Je parle de tissus dont l’image est accolée à une région, un territoire, une histoire. Je vous ai parlé du vichy mais je ne pourrais pas mettre de côté les kelschs alsaciens et les mouchoirs de Cholet.
Dans l’imaginaire collectif, les kelschs alsaciens sont rouges et bleus. C’est vrai depuis qu’au XVIIIème, on a commencé à teindre les fils avec la garance. Auparavant, le tissus alsacien est uniquement bleu, travaillé au cœur de terres où l’on cultive le pastel. On dit aussi que les protestants utilisaient les carreaux bleus et les catholiques, les rouges. Quoi qu’il en soit, l’indigo prendra la place du pastel, avec des tons bleus bien marqués. Le tissu est simple, rustique. Lin, chanvre, métis ou coton, il est surtout reconnaissable à ses carreaux. Depuis des siècles, c’est un travail d’hiver pour les paysans qui le travaillent à la mauvaise saison. Au XIXème, le travail à façon se développe. On l’a également vu pour le travail de la broderie au fil d’or ou la dentelle au fuseau. Ici, les fils sont livrés au début de l’hiver et les toiles seront reprises à la fin de la mauvaise saison. On tisse en famille, véritable complément indispensable pour la survie de familles.
De très beaux kelschs étaient travaillés à Muttersholtz par une famille de tisserands, les GANDER. Je me souviens avoir travaillé leurs matières, leurs lins de grande qualité.
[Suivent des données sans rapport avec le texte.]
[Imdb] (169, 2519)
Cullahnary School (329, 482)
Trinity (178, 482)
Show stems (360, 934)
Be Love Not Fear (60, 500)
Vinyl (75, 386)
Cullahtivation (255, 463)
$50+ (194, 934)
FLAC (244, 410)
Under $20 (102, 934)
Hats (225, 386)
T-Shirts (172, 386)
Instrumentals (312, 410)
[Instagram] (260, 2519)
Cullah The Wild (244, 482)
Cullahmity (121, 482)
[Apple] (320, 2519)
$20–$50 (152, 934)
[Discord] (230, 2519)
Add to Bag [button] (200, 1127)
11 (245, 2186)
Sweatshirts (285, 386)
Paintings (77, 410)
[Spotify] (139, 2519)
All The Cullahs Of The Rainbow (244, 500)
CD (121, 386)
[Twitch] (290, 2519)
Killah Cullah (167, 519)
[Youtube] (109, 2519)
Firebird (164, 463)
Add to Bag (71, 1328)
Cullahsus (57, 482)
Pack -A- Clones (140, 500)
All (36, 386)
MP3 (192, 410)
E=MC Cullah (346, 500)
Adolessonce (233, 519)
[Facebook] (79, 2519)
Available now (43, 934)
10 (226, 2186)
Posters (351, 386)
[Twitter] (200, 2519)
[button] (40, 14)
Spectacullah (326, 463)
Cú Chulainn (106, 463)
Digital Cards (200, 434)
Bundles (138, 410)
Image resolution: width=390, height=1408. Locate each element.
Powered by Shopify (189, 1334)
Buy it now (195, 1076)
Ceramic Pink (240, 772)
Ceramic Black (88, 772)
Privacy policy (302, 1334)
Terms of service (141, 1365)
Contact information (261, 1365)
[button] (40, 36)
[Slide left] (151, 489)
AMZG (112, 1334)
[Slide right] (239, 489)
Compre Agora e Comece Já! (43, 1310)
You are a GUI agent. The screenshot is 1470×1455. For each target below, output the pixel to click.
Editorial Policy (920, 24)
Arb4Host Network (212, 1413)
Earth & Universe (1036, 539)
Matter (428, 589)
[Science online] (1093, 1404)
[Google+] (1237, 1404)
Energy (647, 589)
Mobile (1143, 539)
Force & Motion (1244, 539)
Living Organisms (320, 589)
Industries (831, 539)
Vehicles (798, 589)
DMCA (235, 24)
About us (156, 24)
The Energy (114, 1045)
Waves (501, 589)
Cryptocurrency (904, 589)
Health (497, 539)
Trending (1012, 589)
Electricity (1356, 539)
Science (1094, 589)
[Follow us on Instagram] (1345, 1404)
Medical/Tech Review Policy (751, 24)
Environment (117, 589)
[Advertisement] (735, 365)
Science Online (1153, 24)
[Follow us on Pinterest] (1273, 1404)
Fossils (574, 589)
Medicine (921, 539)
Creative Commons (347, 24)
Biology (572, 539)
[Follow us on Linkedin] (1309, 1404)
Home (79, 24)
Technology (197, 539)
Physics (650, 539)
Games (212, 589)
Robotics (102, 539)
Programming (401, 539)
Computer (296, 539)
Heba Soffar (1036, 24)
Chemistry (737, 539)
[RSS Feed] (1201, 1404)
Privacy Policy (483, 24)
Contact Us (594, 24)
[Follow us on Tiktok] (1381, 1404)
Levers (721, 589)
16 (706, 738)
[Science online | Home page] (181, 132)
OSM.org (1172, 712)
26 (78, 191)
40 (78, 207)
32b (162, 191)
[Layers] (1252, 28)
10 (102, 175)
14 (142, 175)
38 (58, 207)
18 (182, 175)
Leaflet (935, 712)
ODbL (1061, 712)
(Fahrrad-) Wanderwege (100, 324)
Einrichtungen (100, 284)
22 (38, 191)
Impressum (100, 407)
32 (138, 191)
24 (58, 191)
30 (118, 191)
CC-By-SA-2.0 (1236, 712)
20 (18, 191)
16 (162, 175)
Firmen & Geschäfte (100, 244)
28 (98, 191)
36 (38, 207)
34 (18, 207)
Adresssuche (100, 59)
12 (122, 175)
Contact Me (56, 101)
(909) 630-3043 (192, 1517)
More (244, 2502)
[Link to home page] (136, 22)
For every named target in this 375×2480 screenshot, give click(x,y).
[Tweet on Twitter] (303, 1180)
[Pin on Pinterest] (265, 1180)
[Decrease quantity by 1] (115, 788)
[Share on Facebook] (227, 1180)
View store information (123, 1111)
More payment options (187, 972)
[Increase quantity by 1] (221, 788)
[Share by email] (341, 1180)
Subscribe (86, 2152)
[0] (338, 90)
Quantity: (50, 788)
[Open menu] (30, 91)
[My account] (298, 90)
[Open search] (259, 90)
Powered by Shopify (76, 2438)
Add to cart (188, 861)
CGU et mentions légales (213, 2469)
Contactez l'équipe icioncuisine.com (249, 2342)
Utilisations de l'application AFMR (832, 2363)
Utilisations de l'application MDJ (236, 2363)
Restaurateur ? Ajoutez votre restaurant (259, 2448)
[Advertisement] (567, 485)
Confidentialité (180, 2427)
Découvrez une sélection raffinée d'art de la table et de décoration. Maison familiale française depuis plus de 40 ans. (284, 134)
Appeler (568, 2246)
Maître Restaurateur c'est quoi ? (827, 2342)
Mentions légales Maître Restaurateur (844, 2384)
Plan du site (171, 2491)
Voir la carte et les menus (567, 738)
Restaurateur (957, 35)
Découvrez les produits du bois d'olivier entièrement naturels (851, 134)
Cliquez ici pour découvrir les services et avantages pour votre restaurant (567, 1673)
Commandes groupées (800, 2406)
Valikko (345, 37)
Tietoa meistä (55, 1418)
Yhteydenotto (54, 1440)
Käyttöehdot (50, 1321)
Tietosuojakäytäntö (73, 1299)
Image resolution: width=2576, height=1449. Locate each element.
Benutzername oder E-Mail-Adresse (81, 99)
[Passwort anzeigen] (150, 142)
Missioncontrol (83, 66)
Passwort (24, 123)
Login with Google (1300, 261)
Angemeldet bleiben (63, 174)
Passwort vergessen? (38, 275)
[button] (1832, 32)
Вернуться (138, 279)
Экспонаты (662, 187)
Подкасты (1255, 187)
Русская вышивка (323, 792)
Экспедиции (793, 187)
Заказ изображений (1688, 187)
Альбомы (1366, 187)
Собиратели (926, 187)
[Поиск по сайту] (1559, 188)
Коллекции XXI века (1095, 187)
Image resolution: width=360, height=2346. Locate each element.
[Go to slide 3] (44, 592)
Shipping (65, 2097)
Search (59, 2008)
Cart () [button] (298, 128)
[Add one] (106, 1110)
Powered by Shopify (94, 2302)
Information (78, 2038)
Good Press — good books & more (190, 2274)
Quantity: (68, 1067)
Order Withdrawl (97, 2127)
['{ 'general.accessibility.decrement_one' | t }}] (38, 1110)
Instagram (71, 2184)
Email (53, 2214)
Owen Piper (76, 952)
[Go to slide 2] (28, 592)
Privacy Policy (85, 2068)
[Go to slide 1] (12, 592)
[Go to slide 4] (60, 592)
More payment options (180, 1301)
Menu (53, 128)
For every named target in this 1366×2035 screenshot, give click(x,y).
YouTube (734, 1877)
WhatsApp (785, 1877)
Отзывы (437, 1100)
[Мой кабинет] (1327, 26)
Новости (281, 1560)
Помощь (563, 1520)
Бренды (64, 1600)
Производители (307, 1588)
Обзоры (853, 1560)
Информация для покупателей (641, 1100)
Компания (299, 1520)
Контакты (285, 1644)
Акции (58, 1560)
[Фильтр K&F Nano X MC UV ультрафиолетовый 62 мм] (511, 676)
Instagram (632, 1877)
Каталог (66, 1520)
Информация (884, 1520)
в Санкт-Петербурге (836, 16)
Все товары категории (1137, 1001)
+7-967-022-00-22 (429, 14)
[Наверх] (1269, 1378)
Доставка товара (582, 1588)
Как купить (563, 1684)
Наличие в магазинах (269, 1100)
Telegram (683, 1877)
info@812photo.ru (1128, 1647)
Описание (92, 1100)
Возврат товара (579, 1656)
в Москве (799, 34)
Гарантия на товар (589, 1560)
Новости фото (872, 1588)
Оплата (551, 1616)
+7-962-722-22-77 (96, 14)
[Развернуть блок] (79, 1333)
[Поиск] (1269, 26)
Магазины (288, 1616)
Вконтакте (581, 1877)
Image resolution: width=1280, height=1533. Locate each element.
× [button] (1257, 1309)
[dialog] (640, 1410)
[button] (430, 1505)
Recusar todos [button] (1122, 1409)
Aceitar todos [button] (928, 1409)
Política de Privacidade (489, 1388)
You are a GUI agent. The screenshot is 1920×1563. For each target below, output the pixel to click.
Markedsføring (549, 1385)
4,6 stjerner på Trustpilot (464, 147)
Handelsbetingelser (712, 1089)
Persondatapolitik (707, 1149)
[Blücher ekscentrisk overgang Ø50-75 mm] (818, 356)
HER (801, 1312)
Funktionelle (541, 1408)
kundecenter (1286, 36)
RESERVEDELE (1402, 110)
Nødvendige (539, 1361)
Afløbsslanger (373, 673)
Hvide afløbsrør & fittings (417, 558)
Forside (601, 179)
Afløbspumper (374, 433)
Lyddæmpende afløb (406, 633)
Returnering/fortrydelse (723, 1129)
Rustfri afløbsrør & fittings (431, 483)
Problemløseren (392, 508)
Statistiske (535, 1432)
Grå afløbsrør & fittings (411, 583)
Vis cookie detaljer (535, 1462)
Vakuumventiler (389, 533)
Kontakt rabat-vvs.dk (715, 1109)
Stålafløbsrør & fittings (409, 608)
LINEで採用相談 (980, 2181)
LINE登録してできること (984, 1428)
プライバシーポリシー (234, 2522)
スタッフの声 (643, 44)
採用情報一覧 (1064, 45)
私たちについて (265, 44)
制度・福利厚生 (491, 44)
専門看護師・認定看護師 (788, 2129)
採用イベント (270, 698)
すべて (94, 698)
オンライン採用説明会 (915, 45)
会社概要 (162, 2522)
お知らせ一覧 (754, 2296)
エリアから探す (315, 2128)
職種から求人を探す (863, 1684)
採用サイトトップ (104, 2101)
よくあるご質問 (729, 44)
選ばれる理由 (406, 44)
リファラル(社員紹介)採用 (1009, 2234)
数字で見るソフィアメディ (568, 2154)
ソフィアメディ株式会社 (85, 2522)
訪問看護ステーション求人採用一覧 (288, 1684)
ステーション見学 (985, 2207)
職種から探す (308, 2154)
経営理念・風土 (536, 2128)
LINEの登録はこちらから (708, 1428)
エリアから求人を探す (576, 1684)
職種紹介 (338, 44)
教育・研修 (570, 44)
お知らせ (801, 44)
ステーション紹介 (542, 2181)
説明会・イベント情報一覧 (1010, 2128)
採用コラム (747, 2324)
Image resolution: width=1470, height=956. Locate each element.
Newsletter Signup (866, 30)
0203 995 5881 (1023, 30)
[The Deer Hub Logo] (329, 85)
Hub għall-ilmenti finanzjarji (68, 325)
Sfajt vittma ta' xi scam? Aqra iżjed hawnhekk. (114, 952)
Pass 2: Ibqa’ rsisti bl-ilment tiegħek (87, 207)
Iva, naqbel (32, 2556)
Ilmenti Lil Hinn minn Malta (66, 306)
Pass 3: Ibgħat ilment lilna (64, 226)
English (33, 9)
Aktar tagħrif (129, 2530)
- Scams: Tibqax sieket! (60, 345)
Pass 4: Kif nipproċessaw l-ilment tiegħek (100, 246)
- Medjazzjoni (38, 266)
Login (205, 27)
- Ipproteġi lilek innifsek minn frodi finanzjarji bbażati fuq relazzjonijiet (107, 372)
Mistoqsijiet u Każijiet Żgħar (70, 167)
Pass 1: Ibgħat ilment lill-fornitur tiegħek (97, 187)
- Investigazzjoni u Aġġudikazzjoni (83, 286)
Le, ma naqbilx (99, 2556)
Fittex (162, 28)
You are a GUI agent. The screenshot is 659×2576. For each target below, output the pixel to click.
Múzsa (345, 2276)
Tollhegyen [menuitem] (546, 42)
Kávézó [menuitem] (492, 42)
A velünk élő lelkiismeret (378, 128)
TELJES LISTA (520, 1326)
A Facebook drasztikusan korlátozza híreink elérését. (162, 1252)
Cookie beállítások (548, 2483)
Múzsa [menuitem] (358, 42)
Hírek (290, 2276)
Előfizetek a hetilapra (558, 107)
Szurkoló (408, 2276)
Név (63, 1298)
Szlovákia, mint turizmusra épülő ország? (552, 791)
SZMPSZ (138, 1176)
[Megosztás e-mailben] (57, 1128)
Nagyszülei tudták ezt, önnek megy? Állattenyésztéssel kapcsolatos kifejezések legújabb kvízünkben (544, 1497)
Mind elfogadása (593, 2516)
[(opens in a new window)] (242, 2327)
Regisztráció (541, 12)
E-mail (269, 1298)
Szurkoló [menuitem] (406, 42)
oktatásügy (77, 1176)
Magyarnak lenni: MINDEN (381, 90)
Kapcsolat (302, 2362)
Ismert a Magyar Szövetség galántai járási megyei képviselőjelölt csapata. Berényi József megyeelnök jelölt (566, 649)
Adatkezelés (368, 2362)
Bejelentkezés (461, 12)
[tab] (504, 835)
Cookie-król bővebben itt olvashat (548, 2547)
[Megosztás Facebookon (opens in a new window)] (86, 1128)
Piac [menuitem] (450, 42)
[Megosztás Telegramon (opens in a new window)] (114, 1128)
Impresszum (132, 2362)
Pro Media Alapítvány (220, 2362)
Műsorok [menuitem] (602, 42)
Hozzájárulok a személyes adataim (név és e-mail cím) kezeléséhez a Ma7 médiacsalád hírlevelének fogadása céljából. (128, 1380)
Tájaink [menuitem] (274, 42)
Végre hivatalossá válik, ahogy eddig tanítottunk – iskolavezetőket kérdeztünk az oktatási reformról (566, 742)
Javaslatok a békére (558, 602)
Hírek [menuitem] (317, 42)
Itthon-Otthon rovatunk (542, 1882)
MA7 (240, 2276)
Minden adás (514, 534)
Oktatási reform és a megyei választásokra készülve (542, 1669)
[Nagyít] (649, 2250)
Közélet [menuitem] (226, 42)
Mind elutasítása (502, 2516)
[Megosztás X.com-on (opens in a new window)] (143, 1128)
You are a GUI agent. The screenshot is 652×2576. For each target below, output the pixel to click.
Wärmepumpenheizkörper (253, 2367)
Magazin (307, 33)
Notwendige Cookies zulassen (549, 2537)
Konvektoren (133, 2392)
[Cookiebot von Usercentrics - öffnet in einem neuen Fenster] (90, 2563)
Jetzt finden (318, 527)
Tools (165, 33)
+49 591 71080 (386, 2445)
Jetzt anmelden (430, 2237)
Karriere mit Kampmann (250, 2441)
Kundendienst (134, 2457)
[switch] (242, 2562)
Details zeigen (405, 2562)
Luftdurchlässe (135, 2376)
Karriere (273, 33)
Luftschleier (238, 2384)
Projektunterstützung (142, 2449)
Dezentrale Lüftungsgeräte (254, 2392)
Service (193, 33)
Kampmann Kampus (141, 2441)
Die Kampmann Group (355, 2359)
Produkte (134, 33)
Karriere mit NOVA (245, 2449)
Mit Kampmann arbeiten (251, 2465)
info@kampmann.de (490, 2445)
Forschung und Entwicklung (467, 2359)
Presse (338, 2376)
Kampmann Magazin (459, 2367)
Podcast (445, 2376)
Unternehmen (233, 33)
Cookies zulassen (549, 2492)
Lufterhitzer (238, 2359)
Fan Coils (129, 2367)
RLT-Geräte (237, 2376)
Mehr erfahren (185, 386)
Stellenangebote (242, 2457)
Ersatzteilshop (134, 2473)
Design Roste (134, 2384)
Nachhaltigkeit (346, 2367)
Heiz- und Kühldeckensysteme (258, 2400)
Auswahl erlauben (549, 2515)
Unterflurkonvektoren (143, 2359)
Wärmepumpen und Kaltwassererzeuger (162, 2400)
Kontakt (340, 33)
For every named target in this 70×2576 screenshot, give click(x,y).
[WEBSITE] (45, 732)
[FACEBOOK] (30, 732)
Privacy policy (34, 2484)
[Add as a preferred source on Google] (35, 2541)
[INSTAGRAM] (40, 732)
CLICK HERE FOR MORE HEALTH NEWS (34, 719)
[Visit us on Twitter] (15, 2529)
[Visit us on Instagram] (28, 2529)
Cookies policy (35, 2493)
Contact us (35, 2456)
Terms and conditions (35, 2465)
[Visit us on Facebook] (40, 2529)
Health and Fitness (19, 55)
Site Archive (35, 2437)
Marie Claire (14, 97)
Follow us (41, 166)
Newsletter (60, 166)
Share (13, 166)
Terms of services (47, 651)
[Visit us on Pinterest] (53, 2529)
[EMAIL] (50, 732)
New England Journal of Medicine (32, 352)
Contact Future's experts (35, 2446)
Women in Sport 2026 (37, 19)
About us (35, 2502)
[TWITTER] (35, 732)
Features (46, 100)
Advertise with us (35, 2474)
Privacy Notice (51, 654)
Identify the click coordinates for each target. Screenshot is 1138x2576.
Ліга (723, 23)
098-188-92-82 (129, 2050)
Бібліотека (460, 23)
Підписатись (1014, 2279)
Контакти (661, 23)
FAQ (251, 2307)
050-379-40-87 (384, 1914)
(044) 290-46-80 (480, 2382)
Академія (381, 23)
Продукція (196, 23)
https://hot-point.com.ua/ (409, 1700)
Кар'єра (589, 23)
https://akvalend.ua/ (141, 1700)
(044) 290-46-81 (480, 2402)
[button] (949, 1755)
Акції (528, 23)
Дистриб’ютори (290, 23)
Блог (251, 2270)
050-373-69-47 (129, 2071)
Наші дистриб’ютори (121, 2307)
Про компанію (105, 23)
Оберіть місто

Cette entreprise portait un savoir faire de 7 générations et le dernier maillon travaillait la matière depuis plus de 40 ans. Dans sa boutique, on voyait les métiers travailler, on sentait le tissu et les carreaux de toutes tailles se mêlaient. Faire des confections avec ces kelschs était l’assurance d’un très beau tombé et d’une tenue dans le temps. C’était une époque ou on parlait « décoration » et non « déco ». C’était un temps où la qualité primait sur le prix : on achetait pour que cela dure, on comparait les matières pas seulement l’image que cela donnait. Voilà l’image qui est collée pour moi à cette matière.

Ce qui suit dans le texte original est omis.